両親と絶縁した授かり婚の末… 娘の面倒を見れない夫に“離婚を決意”した瞬間
Finasee / 2023年11月6日 19時0分
Finasee(フィナシー)
相原七海(27歳)は、5歳になる娘の結愛がちょっとしたことでぐずり出すことが気に障って仕方がないと感じることが多くなっていた。少しきつい口調で結愛を叱ることが重なっているせいか、結愛がぐずり出す頻度が増えていた。以前は、天使のようだと感じたこともあった結愛の笑い声が、ヒステリックな叫び声と代わらないように感じ始めた時、七海は「このままではダメになる」という深い絶望感にさいなまれた。
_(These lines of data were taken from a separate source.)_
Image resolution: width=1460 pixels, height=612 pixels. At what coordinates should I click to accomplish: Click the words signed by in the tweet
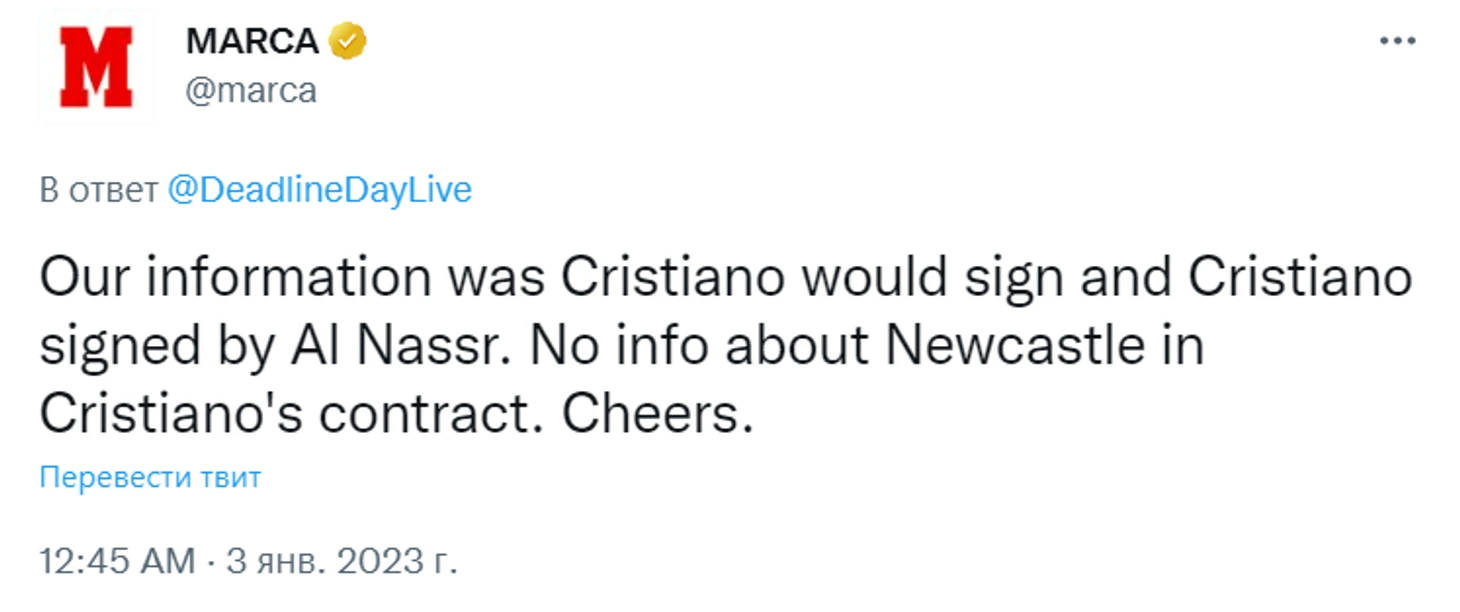(x=155, y=347)
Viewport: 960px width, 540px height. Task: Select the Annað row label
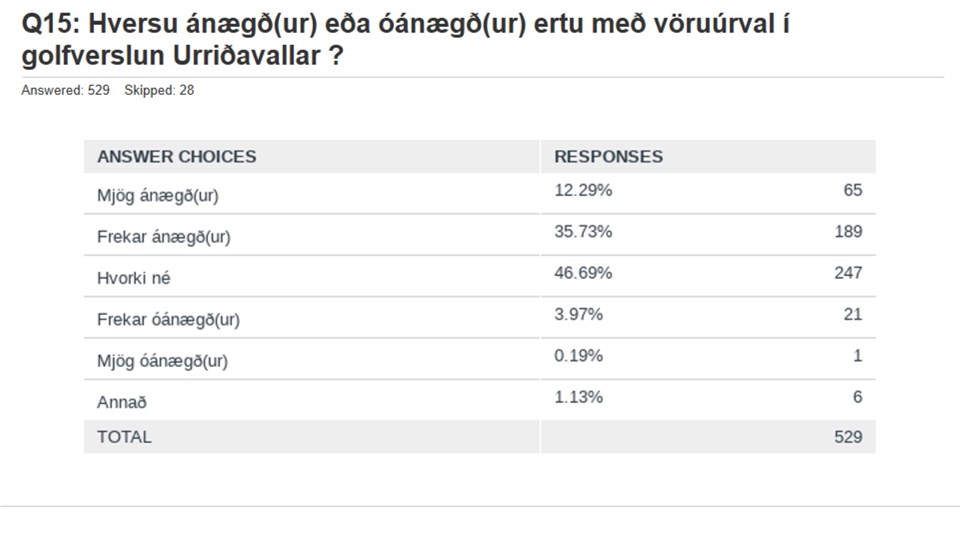point(122,402)
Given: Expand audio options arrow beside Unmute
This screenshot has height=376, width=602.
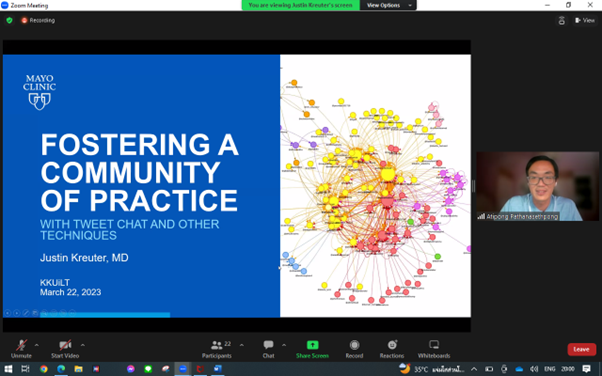Looking at the screenshot, I should [36, 345].
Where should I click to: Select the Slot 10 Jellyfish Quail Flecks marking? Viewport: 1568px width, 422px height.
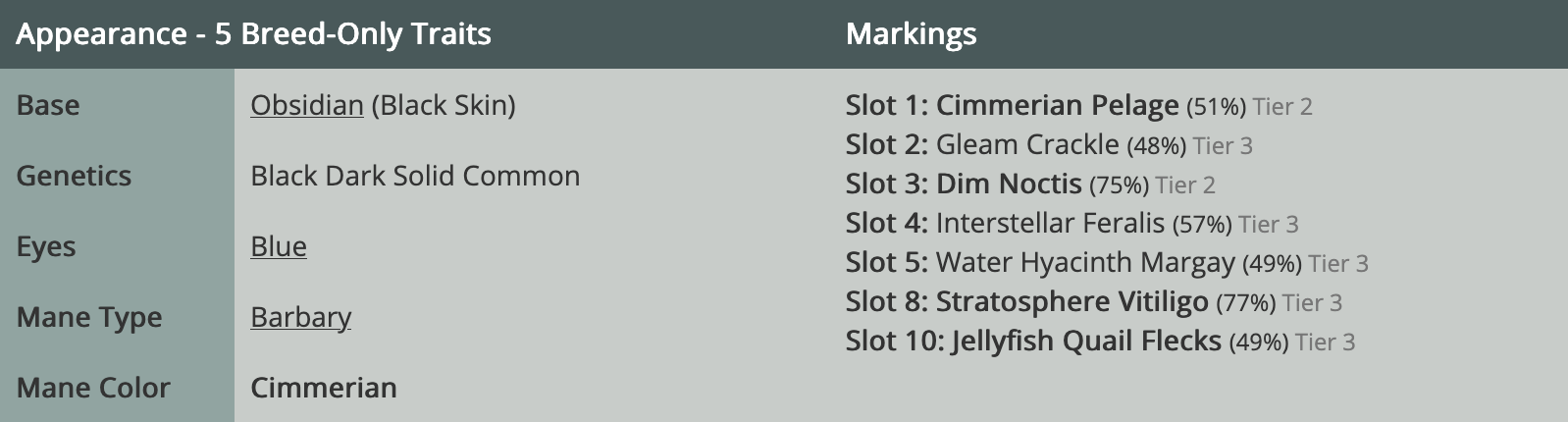1100,341
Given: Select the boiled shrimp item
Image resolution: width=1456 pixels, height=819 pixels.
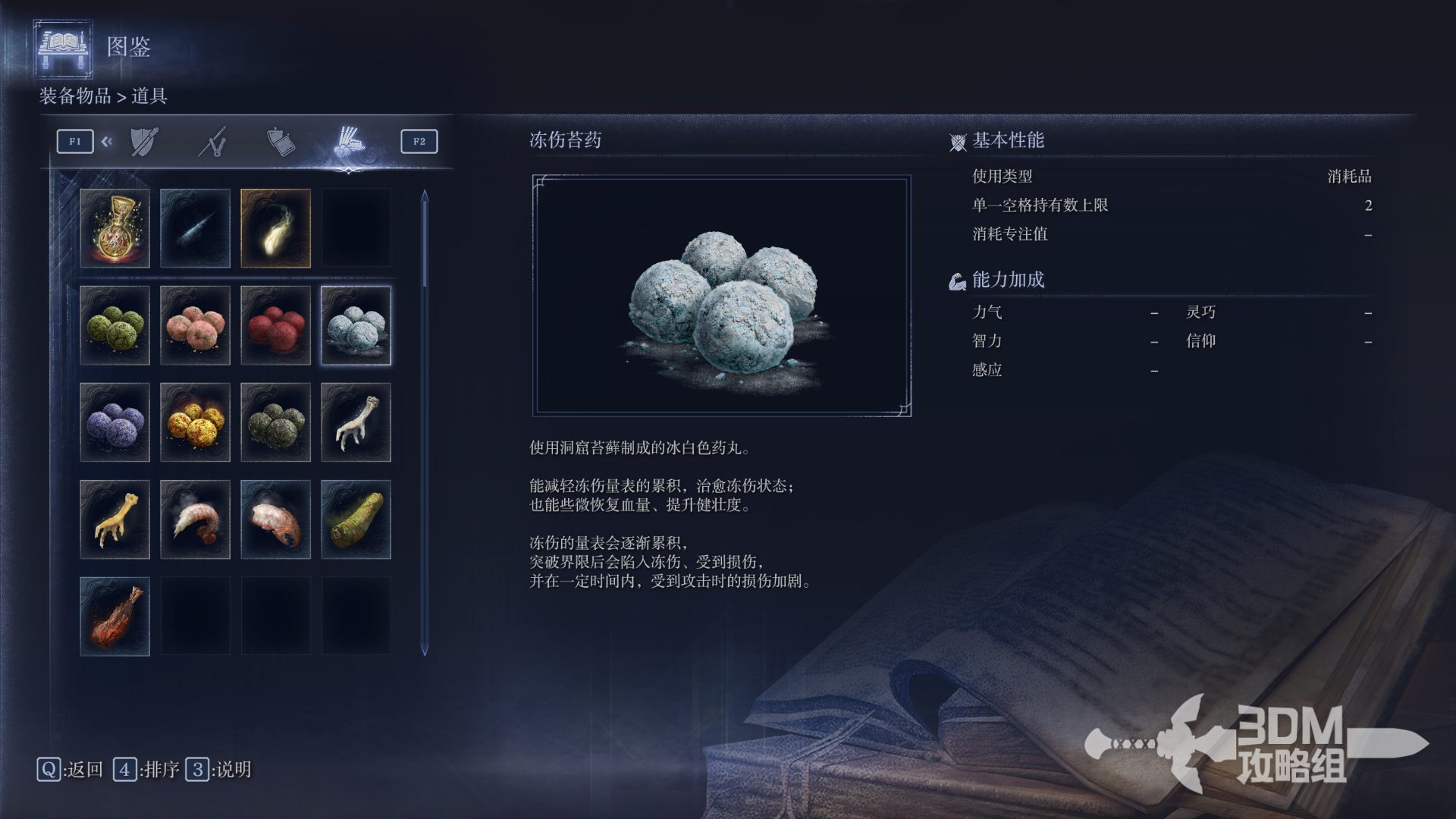Looking at the screenshot, I should (x=195, y=519).
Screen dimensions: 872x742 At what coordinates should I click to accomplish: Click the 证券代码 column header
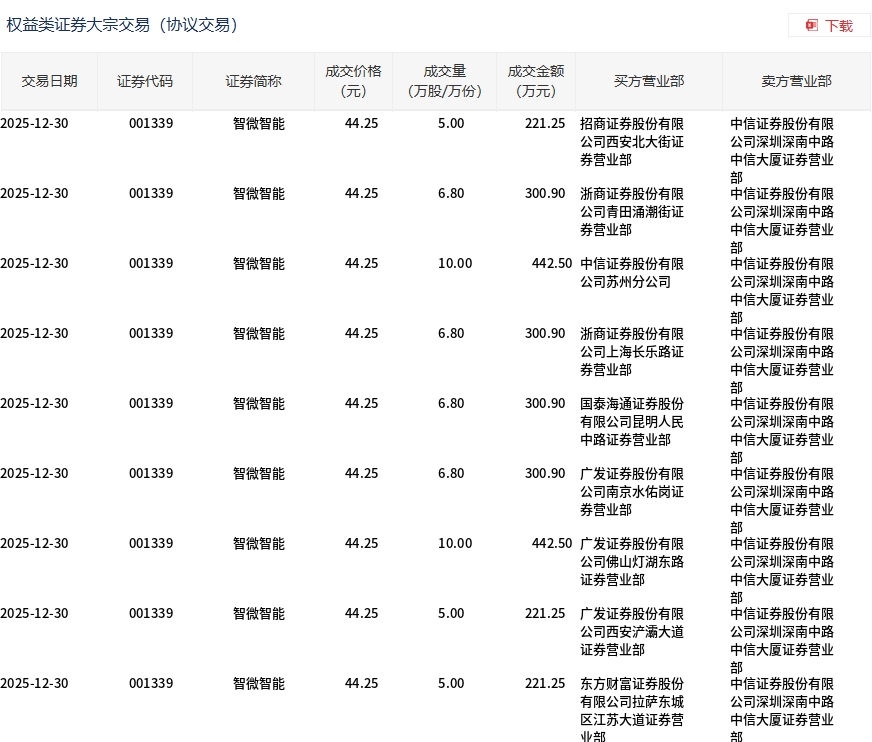tap(145, 81)
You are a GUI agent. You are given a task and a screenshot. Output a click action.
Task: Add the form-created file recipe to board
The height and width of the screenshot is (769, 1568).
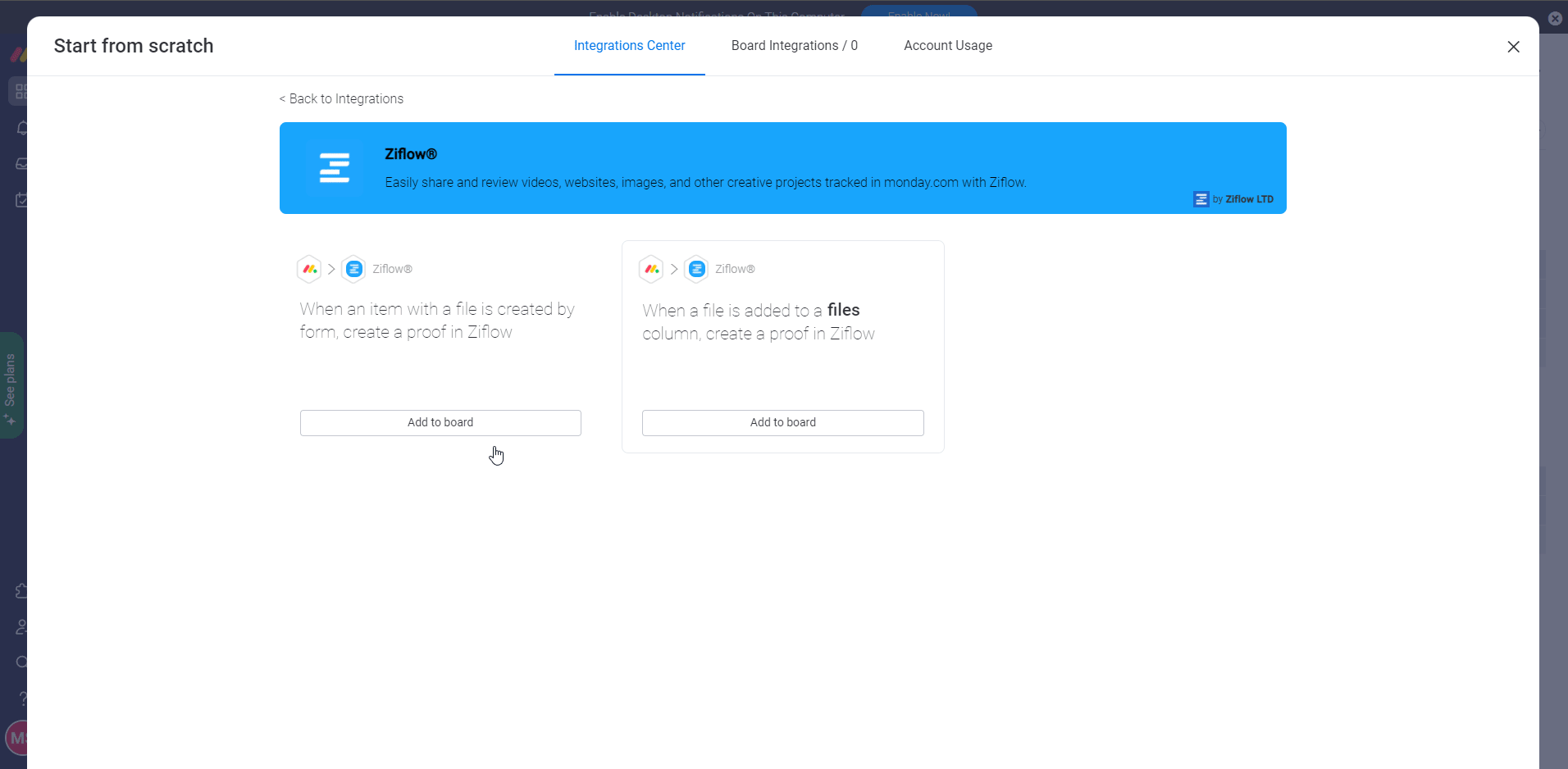440,423
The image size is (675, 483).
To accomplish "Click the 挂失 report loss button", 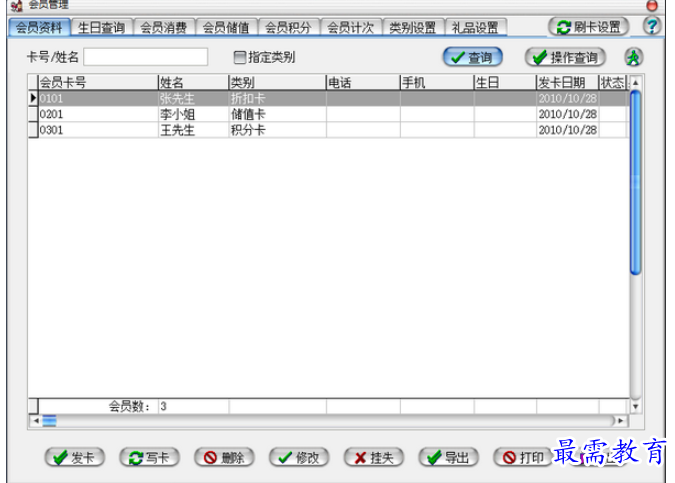I will (x=373, y=457).
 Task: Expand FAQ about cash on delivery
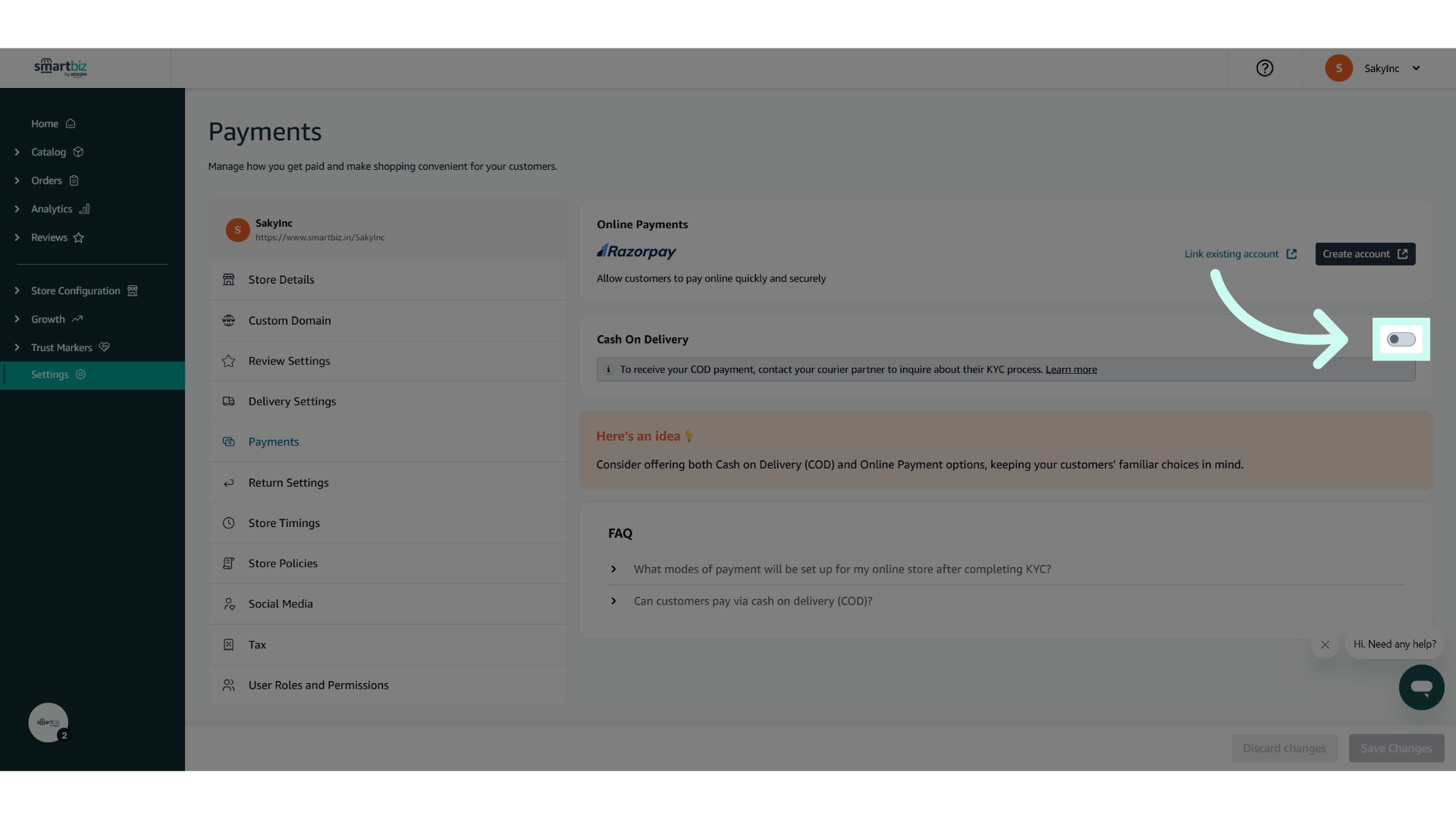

元夫からたびたび滞るようになった養育費の支払い七海のイライラの原因は、元夫である笹原大輝(27歳)が約束していた養育費の支払いをたびたび滞らせることにあった。しつこく請求すると、その翌日には振り込まれるので、これまで支払いが止まるようなことはなかったが、ほぼ毎回のように請求しないと養育費が支払われないという状態が1年近くにわたって続いていた。大輝のことをよく知っている共通の友人の話によると、どうやら大輝は真剣に結婚を考える女性ができたようだった。そして、ついに、連絡しても養育費が振り込まれないという状態が2カ月連続で続いた時、七海のイライラはピークに達した。その時、七海は……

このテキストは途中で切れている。